Students want to let sharks off the hook
By Chua Ai Ni
Apr. 24 2012
More than 380 students from NUS showed their support for a campus-wide campaign to ban shark’s fin soup at a series of events and activities organised by NUS PEACE, in Jan. this year.
Saylin Ong, president of the group, said the activities were planned in support of the Project: FIN's campaign — a Singaporean marine conservation group — to educate the public about the plight of sharks in the world today.
“Our aim is to inform the NUS population on the reality behind the sharks' fin trade and the endangered status of sharks,” he said.
NUS PEACE, which stands for People Ending Animal Cruelty and Exploitation, is a student animal welfare interest group.
According to figures provided by Project: FIN, up to 73 million sharks are killed every year. As a result, the shark population has plummeted by more than 80 percent in the past 50 years.
To call attention to the plight of these marine animals, the student club collaborated with Project: FIN to organise a road show and two movie screenings at NUS.
The founder of Project: FIN, Jennifer Lee, spoke to the audience about the important role sharks played in the marine ecosystem and the environmental damage caused by the trade and consumption of shark’s fin, at both movie screenings.
“Sharks reproduce slower than most other fishes. They mature late, have long gestation periods, and have few young. The trade is unsustainable,” she said.
According to the Discovery Channel website, almost 70 percent of sharks give birth to their young following a gestation period where the embryo develops inside the female. This duration is about two years long for sharks, compared to a few months for most other mammals.
To educate students about these facts and the shark’s fin trade, members from NUS PEACE spoke to passers-by and handed out fliers at the road show outside Central Library.
The student club estimated that the road show and movie screenings, which were held on Jan. 18 and 19, attracted an audience of 300 and 80 respectively.
Michelle Chong, a fourth-year sociology major, was one of the students who attended both the movie screening and the road show.
“I was really shocked by the truth behind such a traditional Chinese dish,” she said. “I eat it every Chinese New Year without realising the repercussions. Now I know how this may cause the sharks to become extinct.”
Rajasekhar Bala, associate professor of Environmental Science at NUS, said the shark’s fin campaign has helped to spread awareness among students but he was not sure of the long-term impact it would have.
“This shark’s fin campaign on campus is a good start but the change in mindset remains the biggest challenge. The dish still remains popular among Singaporean Chinese during weddings and festive occasions,” he said.
According to the World Wildlife Fund Singapore website, Singapore has the second highest trading volume in shark’s fin after Hong Kong.
In the past few months, however, there have been efforts by major retailers in Singapore, such as Cold Storage, FairPrice and Carrefour, to remove the dish from their inventory.
The move against consuming shark’s fin has also spread globally, with the birth of organisations such as Shark Rescue in the United States and the Hong Kong Shark Foundation.
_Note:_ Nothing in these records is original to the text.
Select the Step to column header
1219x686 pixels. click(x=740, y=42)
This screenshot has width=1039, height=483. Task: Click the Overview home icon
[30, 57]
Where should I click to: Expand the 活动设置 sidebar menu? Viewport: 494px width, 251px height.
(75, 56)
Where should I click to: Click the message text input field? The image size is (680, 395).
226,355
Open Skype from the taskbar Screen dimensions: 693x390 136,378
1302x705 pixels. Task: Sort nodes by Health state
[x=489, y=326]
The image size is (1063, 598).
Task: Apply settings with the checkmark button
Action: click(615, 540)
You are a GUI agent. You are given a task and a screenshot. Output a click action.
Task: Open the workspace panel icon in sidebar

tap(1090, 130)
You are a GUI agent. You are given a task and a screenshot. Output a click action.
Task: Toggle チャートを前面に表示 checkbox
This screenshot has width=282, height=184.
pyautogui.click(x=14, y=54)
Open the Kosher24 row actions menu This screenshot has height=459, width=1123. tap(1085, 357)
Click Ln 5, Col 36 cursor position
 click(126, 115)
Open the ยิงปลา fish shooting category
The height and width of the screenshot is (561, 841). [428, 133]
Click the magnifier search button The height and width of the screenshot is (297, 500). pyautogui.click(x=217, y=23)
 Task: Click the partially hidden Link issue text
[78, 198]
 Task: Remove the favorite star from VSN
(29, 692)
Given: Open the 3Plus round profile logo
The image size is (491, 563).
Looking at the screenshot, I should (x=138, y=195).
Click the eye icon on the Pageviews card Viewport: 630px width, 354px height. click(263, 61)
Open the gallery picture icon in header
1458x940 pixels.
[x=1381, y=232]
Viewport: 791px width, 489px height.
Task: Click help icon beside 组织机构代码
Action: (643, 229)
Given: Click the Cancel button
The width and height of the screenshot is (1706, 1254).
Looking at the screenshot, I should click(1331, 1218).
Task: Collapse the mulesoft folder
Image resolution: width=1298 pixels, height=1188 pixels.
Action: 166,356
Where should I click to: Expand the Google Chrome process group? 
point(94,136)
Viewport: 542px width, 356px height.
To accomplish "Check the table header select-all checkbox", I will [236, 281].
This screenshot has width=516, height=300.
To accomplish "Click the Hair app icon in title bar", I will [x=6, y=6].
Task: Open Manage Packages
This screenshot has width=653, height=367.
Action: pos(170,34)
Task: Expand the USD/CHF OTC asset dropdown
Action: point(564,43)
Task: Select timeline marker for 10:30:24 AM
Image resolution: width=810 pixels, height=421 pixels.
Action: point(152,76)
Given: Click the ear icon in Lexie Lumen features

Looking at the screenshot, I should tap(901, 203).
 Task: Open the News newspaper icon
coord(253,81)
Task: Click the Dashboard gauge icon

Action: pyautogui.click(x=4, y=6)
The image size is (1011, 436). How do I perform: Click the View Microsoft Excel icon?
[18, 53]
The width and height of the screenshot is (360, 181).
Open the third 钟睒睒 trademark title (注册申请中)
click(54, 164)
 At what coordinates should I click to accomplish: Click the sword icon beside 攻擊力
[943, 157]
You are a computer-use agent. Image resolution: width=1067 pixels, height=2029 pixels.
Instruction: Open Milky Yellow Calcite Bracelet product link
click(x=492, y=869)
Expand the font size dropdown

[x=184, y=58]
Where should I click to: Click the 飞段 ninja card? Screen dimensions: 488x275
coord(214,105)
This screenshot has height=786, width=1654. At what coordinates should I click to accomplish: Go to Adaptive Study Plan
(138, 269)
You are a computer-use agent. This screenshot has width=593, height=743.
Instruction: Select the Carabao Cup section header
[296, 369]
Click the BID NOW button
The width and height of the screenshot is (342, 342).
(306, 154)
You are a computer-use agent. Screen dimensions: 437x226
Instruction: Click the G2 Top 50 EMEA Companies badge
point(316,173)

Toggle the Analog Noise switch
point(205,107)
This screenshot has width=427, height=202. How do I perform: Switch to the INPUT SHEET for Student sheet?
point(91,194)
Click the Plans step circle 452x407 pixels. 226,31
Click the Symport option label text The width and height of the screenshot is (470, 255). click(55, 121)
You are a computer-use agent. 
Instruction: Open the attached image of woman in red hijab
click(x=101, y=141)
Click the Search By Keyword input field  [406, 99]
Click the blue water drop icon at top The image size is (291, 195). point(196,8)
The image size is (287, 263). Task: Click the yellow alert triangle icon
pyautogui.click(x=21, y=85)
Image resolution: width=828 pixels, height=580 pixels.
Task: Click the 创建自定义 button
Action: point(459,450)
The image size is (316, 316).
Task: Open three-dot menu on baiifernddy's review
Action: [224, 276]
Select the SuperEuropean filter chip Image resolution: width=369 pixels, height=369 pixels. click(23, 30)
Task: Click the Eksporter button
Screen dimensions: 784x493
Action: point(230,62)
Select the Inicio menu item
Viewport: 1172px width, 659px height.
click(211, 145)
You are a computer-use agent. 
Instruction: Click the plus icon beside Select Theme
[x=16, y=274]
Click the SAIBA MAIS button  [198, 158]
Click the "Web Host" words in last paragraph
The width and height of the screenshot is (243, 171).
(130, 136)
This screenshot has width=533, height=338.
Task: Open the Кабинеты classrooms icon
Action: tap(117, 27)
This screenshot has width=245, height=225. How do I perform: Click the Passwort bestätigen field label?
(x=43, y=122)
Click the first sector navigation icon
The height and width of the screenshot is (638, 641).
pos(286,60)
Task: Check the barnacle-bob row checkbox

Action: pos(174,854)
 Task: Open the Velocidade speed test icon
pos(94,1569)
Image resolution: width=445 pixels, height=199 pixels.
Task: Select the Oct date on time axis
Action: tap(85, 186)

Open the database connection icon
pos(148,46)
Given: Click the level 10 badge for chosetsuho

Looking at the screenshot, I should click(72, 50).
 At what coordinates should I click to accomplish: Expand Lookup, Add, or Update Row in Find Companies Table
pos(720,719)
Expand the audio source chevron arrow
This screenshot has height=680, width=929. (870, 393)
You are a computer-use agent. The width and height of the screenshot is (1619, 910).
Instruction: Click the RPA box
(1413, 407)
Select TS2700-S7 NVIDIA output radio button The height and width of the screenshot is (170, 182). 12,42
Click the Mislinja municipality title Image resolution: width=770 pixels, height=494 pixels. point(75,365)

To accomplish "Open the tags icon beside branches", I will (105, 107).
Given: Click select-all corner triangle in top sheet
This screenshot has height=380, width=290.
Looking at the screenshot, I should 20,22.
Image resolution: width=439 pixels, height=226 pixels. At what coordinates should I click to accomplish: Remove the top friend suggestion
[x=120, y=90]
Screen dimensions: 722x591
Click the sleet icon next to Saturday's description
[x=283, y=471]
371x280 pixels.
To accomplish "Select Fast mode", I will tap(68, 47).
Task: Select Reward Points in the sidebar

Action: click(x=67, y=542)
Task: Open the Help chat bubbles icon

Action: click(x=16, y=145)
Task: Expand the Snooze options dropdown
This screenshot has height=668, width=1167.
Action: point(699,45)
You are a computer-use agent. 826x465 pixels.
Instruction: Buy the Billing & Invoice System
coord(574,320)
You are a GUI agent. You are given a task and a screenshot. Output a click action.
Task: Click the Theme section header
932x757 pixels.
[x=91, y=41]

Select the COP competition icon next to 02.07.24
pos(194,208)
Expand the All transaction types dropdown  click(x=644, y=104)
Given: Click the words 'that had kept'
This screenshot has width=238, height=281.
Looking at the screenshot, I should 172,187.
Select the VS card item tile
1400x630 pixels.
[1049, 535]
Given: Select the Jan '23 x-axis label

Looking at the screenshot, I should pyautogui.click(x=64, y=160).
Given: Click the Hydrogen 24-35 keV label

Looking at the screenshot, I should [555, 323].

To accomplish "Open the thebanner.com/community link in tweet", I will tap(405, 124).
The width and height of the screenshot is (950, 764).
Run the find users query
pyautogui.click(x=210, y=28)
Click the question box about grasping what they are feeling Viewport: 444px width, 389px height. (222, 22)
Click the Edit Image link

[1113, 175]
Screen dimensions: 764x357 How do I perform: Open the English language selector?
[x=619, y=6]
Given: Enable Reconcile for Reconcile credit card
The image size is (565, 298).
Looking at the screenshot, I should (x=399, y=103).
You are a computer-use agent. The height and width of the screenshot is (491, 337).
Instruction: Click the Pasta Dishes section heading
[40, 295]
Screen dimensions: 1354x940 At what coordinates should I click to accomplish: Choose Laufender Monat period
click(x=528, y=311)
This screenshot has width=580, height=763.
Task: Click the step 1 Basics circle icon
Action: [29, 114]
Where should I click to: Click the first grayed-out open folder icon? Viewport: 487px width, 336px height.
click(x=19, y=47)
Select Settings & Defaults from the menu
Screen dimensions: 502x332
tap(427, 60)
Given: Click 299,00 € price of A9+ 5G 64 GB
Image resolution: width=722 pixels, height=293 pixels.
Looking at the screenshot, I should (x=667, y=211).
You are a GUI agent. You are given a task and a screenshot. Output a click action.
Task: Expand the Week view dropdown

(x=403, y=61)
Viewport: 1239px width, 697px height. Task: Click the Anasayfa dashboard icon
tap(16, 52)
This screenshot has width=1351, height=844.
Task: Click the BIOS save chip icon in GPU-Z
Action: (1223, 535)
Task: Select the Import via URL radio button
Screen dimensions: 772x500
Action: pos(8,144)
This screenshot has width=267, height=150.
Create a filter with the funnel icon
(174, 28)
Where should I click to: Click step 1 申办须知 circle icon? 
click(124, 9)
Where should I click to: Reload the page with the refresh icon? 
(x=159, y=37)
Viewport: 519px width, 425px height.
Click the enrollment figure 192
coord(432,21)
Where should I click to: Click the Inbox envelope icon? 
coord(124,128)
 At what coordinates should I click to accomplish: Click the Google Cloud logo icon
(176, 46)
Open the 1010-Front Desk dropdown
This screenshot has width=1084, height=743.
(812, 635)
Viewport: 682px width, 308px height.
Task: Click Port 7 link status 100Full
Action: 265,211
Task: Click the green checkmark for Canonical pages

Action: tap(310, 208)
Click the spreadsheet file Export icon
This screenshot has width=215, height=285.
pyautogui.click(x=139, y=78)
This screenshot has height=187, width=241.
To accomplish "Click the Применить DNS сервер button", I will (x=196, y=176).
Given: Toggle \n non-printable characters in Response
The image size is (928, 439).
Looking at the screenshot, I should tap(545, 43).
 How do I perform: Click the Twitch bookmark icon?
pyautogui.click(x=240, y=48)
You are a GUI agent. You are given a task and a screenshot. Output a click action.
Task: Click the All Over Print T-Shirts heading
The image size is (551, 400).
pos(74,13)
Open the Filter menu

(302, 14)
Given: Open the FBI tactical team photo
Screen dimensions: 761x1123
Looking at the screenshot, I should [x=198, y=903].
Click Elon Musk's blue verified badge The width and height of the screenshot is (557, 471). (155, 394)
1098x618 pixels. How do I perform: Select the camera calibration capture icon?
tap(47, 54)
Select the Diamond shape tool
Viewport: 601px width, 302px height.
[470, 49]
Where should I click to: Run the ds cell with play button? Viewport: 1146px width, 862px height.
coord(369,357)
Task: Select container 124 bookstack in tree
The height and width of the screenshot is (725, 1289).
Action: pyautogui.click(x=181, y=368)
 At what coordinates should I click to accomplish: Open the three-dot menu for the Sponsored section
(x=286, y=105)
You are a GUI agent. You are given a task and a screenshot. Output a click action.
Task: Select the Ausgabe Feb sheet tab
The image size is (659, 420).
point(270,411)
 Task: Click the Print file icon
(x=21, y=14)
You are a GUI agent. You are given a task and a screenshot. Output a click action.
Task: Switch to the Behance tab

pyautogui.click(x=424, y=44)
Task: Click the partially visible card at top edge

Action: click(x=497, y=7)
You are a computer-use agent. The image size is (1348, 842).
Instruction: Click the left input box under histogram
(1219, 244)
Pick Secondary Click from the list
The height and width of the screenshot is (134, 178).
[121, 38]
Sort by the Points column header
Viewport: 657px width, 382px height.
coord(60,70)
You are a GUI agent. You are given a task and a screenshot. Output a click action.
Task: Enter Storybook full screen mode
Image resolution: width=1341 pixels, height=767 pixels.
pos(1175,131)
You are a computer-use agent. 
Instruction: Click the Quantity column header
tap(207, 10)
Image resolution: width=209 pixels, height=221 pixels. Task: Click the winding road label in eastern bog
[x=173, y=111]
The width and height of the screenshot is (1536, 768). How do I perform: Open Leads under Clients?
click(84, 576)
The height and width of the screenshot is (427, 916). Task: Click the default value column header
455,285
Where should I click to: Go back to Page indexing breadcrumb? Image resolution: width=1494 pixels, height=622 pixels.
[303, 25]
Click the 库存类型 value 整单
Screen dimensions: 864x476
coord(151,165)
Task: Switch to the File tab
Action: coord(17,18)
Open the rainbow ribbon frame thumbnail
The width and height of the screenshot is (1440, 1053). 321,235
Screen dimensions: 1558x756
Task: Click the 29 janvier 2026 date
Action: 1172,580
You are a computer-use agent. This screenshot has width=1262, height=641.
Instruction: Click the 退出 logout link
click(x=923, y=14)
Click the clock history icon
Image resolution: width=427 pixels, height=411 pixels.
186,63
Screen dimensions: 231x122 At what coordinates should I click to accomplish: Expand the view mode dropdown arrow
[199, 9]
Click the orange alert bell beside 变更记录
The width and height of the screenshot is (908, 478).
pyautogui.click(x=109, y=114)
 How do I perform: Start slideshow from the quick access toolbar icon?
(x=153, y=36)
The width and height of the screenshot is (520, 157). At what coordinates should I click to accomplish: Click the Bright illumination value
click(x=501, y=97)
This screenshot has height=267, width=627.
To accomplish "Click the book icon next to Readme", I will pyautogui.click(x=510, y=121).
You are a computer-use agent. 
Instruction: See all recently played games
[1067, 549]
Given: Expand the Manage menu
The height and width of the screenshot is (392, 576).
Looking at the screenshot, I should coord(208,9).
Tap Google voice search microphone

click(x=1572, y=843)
Project: FIN’s founder, Jennifer Lee, acknowledged the increasing awareness regarding shark’s fin consumption, especially among the future generations.
“Awareness is growing — we are building a global momentum and a future generation of people who will prioritise sustainability over culture. As we progress with time, we need to question if serving shark's fin is a show of wealth, or a show of nonchalance towards sustainability,” she said.